The Dodgers did not produce another hit until Smith led off the fifth with a single. They were frequently unhappy with plate umpire Carlos Torres. Smith protested two sliders called strikes on him in the first inning. Both appeared outside the zone. In the second inning, Buehler challenged Torres when he called an 0-1 fastball at the top of the zone to Mike Yastrzemski a ball. Buehler bounced back to strike out Yastrzemski for his first strikeout of the game. From there, Buehler was his typical dominant self. It was just too late.
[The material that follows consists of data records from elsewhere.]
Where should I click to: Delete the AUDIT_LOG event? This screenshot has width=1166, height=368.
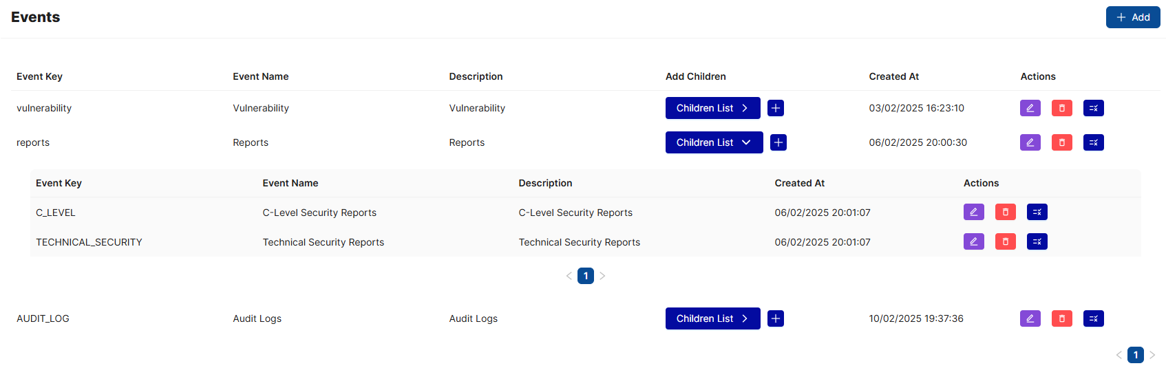tap(1061, 318)
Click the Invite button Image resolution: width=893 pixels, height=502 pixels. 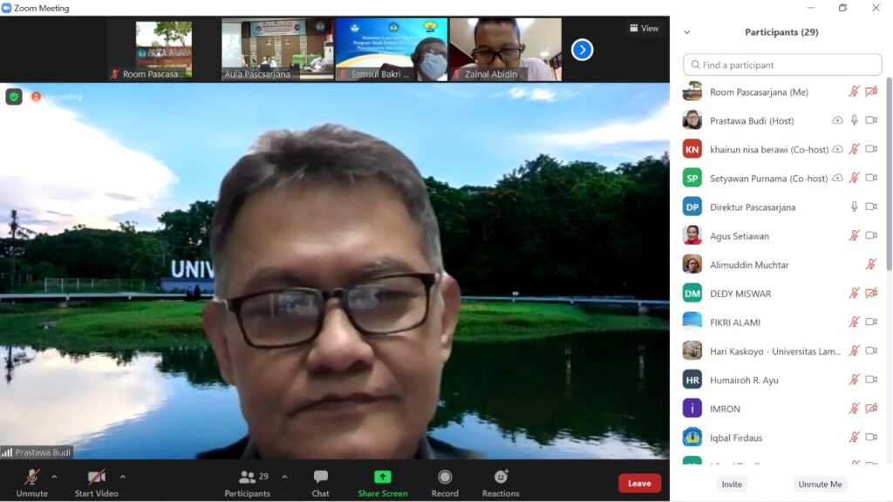[732, 485]
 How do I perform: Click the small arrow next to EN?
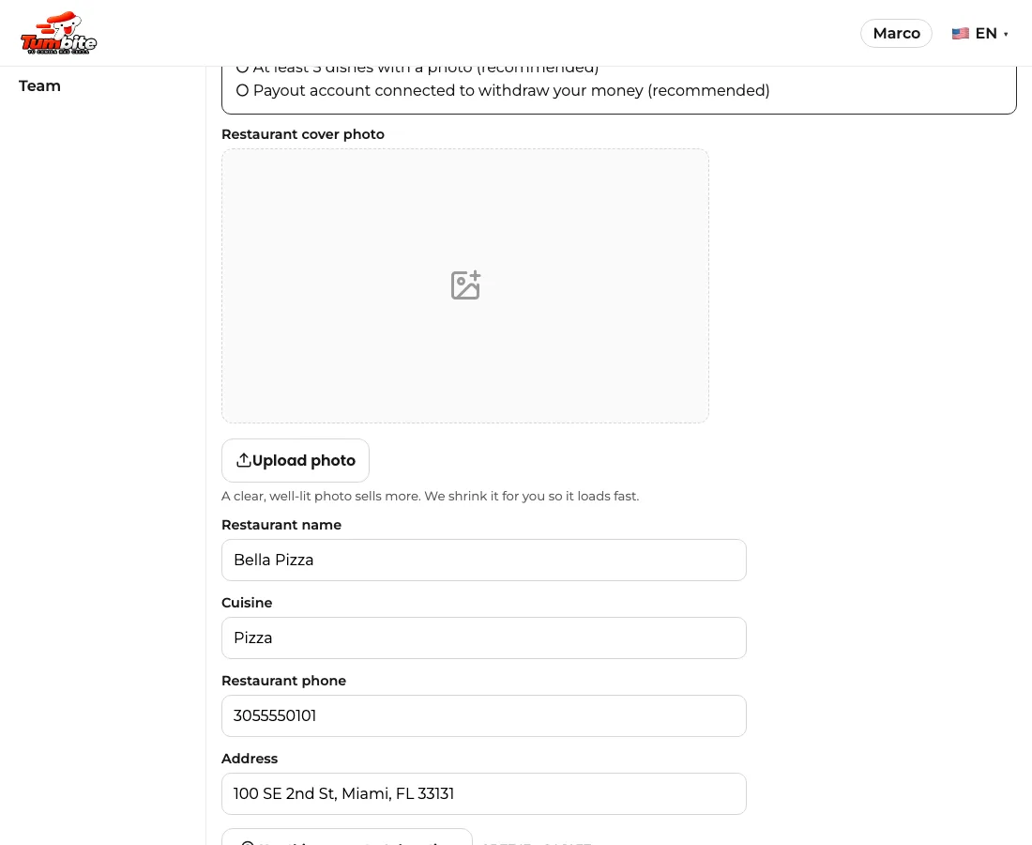(x=1006, y=34)
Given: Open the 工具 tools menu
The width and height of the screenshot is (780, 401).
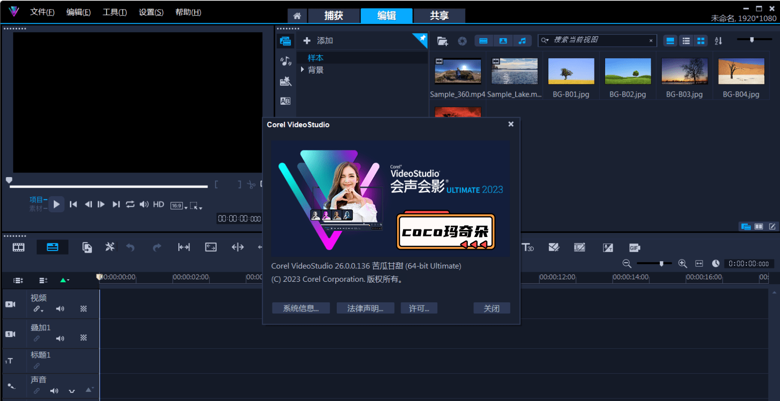Looking at the screenshot, I should (114, 12).
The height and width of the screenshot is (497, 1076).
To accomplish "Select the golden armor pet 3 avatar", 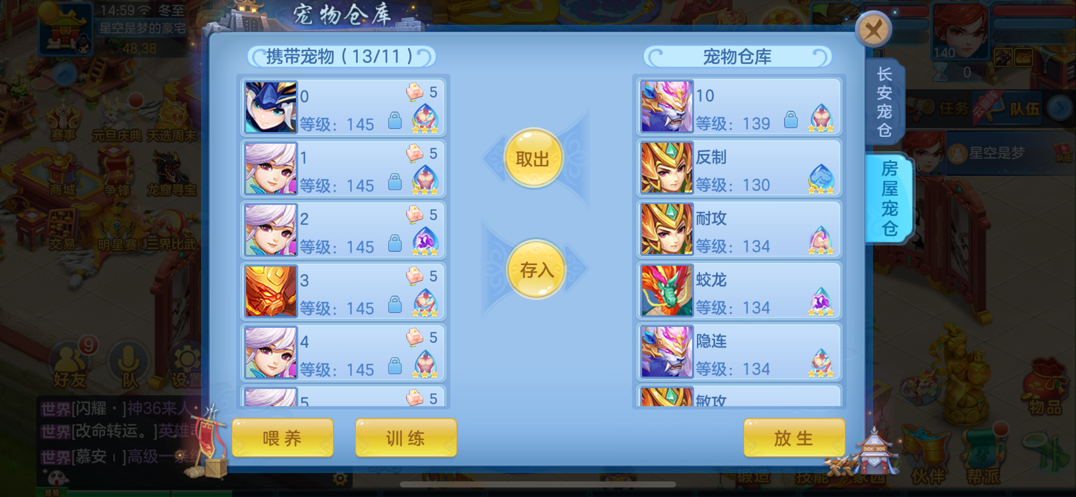I will [271, 291].
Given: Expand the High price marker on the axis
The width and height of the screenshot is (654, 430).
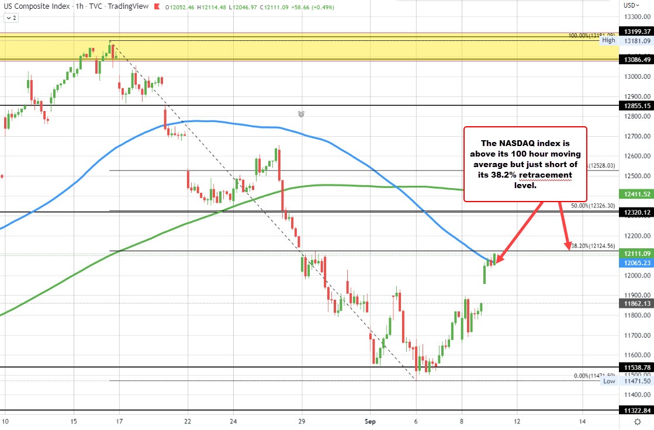Looking at the screenshot, I should tap(609, 41).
The Dodgers caught one of their few breaks when Webb mishandled Corey Seager’s fourth-inning dribbler down the first-base line. Then Torres called Webb’s first pitch to Trea Turner – a sinker outside the zone – a strike. Turner then chased a two-strike changeup in a similar spot and could not make contact. Four pitches later, La Stella and Brandon Crawford combined to turn a Justin Turner grounder into a splendid double play. Again, Webb was out of it. 
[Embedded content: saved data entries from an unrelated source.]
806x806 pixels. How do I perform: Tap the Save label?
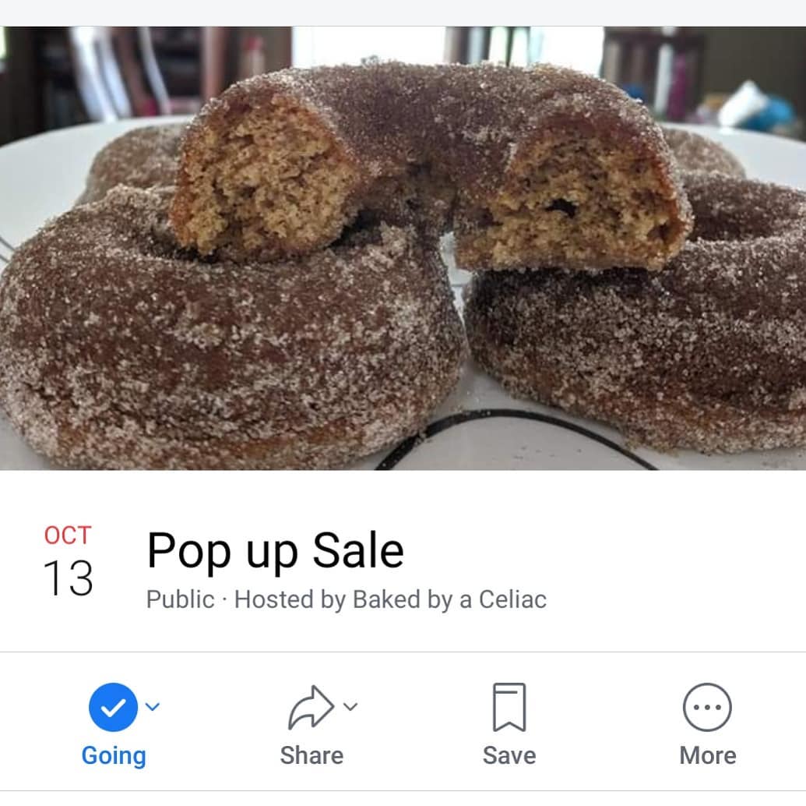[509, 755]
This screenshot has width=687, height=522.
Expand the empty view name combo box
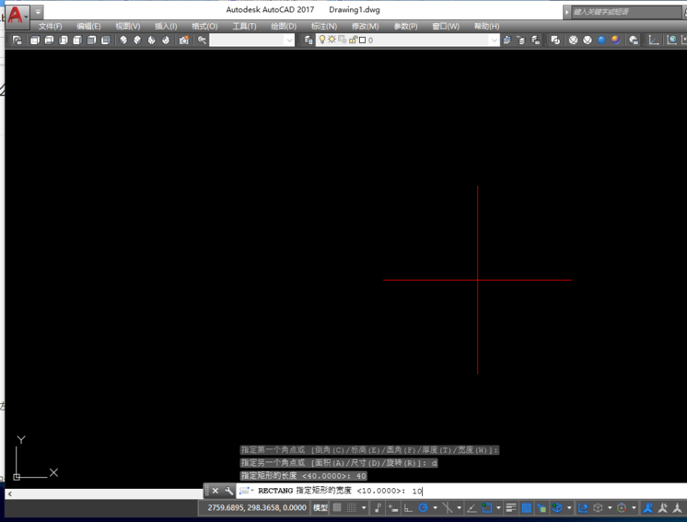pos(289,41)
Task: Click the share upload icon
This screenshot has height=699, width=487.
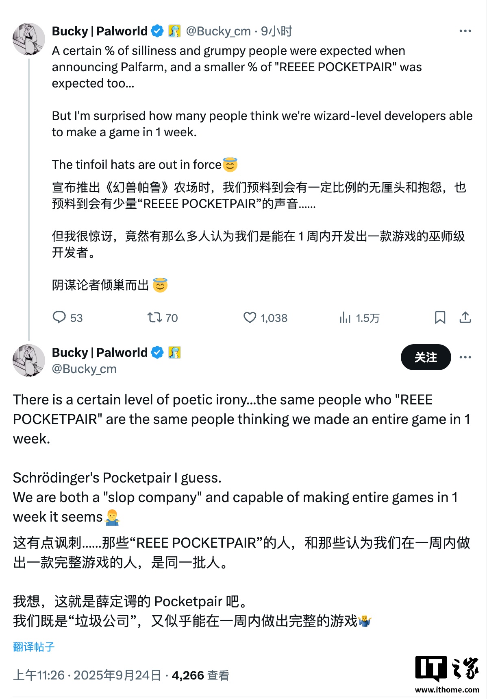Action: coord(465,317)
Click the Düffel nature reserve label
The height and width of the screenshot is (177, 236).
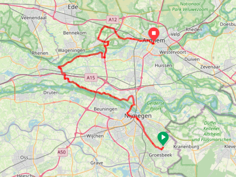coord(212,131)
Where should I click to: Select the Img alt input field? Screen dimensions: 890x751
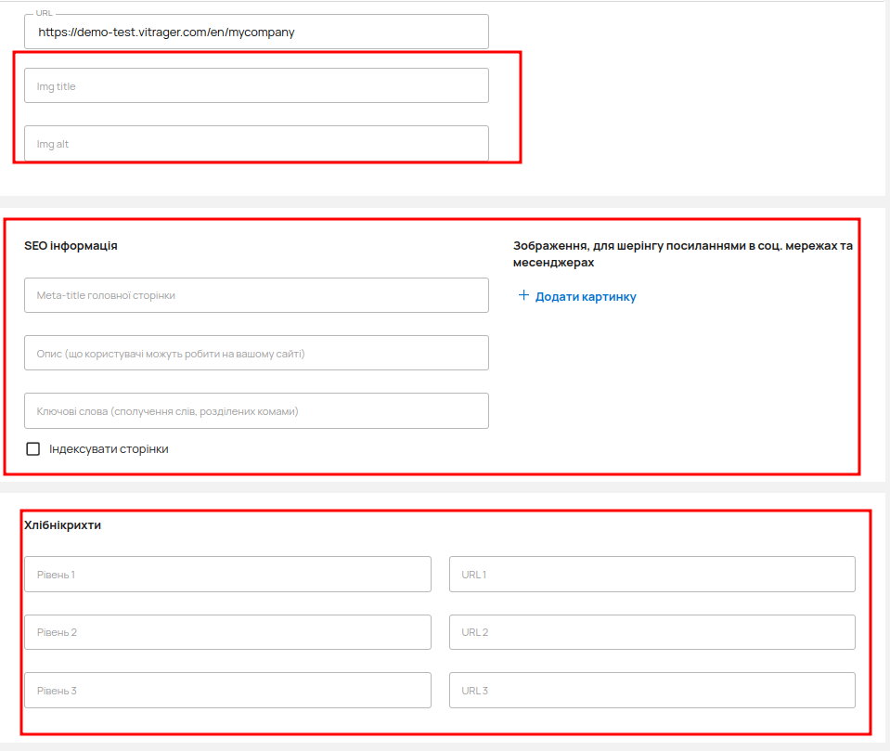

The right-hander fired three more scoreless frames before yielding to his bullpen in the eighth. The Dodgers mounted only one other threat, and it was minor: a Smith double on a hung slider in the seventh. Webb silenced that by striking out Beaty and Bellinger. He shouted his way off the mound as the Oracle Park crowd screamed with him.
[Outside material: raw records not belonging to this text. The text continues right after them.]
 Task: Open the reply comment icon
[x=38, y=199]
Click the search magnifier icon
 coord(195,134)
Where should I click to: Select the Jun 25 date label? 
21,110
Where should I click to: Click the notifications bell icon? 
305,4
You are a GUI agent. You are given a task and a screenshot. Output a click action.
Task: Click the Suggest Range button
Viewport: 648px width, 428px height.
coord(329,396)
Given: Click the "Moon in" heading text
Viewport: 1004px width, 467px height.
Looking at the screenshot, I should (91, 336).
Soon after, Buehler hung his head when Kris Bryant’s seventh-inning drive to left landed in the bleachers. He recorded only one more out before Dave Roberts replaced him.

"At the end of the day," said Buehler, a great postseason performer, "this game is on me."

It wasn’t. It was on the Dodgers’ lineup. And if they don’t alter their approach by the first pitch of Saturday’s Game 2, Buehler may not pitch again this season. There’s no reason they can’t. There have been All-Star teams with less hitting talent out of their lineup’s first five slots. But there was no reason for the Dodgers not to adjust all night Friday. And yet they didn’t.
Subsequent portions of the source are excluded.